◆ **What is required**
Using the listing below, report all lines holding the word "item".

◆ **Records shown**

--

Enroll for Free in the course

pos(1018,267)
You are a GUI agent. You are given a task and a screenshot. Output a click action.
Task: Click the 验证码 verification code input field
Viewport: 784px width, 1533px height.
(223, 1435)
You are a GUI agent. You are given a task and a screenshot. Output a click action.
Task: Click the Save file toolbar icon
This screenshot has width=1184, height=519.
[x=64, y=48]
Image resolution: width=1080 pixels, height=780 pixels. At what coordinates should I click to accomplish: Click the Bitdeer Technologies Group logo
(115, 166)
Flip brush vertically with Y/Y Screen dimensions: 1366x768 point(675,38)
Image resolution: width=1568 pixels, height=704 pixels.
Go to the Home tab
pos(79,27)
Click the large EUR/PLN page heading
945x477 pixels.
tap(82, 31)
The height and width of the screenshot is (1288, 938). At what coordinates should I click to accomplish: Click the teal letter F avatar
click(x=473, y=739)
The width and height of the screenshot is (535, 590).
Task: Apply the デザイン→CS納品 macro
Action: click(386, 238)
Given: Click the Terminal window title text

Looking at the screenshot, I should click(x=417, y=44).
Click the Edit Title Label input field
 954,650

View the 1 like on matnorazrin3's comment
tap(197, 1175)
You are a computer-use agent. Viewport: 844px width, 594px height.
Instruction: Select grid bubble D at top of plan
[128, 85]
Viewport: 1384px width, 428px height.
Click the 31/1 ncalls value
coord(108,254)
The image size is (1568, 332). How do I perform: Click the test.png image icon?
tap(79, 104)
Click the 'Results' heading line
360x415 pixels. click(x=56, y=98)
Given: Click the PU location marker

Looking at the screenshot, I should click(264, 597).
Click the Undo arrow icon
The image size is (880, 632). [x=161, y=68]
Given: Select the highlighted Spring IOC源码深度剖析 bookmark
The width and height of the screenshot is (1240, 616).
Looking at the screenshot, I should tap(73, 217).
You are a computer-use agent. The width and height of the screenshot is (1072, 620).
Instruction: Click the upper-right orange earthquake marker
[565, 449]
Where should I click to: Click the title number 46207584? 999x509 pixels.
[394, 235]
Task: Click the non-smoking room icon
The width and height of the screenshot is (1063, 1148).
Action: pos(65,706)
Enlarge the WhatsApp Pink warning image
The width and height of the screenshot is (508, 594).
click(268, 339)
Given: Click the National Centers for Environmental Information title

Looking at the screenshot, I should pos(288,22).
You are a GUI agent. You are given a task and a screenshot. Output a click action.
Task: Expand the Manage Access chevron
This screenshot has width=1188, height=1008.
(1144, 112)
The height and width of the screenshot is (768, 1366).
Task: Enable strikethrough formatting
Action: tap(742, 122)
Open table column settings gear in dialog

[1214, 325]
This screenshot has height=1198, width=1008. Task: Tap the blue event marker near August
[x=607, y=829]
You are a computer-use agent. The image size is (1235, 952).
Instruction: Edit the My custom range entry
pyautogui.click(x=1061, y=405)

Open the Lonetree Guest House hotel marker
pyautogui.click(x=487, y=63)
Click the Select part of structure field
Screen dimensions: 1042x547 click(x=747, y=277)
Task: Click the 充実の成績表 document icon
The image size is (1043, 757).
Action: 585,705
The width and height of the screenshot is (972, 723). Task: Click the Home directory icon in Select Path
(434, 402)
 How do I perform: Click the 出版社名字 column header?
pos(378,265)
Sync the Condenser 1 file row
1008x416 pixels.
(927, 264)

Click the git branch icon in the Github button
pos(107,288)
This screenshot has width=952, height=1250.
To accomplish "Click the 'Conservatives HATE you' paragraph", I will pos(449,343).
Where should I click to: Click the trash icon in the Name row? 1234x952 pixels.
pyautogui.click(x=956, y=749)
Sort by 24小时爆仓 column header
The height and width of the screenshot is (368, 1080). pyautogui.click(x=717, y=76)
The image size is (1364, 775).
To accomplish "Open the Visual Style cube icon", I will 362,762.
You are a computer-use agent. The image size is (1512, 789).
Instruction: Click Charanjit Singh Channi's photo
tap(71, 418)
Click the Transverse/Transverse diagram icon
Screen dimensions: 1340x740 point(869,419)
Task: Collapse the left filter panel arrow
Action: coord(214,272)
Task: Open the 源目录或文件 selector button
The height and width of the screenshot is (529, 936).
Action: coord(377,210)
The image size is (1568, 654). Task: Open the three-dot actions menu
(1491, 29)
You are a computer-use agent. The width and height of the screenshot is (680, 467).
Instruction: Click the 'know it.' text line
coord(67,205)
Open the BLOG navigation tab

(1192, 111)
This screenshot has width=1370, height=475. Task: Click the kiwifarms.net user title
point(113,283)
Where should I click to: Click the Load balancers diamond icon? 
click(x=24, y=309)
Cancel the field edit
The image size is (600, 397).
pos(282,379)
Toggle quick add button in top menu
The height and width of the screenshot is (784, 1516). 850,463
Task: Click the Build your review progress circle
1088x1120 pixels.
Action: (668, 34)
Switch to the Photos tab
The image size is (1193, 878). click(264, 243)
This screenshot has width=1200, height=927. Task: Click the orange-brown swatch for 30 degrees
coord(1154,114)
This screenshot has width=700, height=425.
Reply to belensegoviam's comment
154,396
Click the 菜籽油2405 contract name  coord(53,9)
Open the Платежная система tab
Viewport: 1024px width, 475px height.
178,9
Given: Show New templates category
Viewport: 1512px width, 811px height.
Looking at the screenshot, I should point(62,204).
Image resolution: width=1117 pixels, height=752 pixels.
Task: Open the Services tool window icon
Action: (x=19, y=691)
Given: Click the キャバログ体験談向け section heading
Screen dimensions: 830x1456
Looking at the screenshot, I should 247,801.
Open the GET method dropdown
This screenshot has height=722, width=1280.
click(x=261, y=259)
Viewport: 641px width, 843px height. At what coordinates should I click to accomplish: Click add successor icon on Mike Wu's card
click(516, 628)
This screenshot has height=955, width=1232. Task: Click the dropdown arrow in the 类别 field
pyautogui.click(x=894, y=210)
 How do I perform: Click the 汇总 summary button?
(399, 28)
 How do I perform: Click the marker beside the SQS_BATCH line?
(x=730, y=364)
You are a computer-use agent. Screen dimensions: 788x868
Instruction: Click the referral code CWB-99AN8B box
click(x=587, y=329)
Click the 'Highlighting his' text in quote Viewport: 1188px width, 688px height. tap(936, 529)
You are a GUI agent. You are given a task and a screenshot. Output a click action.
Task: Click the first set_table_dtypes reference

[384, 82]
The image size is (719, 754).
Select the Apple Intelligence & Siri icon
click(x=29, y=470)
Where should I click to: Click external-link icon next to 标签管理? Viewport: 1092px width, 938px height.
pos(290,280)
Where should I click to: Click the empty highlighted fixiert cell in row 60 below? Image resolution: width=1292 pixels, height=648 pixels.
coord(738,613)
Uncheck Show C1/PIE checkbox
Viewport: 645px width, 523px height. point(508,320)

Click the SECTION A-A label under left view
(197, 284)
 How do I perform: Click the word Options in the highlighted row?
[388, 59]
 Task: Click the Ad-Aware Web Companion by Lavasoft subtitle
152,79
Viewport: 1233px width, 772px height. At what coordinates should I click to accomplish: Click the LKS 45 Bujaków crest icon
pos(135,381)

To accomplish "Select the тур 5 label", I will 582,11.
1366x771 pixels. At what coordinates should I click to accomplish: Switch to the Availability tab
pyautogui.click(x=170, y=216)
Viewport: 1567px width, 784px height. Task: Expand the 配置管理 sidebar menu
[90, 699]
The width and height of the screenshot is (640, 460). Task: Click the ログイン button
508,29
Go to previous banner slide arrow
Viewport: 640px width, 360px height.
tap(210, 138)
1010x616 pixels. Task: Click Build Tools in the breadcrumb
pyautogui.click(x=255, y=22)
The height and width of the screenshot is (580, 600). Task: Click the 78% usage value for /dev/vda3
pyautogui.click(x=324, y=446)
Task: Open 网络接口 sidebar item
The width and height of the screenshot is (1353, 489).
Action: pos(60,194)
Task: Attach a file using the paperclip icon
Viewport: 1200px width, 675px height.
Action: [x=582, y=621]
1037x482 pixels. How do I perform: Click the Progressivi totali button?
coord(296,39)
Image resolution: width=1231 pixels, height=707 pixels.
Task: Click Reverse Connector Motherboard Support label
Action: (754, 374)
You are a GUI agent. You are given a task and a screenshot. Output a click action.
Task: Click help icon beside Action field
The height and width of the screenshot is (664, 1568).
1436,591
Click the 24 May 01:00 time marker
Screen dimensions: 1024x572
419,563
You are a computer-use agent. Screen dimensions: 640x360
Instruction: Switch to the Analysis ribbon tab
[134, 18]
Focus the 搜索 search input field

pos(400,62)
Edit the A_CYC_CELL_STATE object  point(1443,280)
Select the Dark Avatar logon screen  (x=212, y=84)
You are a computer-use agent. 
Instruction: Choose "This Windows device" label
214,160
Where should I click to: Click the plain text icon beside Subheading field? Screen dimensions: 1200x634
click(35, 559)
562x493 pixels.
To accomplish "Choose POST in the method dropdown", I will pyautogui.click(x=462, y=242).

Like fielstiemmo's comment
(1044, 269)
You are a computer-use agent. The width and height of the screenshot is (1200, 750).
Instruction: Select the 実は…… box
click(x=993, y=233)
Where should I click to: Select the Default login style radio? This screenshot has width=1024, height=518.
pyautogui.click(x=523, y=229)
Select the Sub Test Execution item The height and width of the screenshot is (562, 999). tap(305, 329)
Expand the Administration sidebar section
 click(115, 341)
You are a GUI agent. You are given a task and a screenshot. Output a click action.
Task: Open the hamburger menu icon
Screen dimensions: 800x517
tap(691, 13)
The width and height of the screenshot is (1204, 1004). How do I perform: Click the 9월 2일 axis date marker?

--

◆ **Task answer**
Task: Open 网络接口 sidebar item
Select the Sub Test Execution item The height and width of the screenshot is (562, 999). tap(305, 329)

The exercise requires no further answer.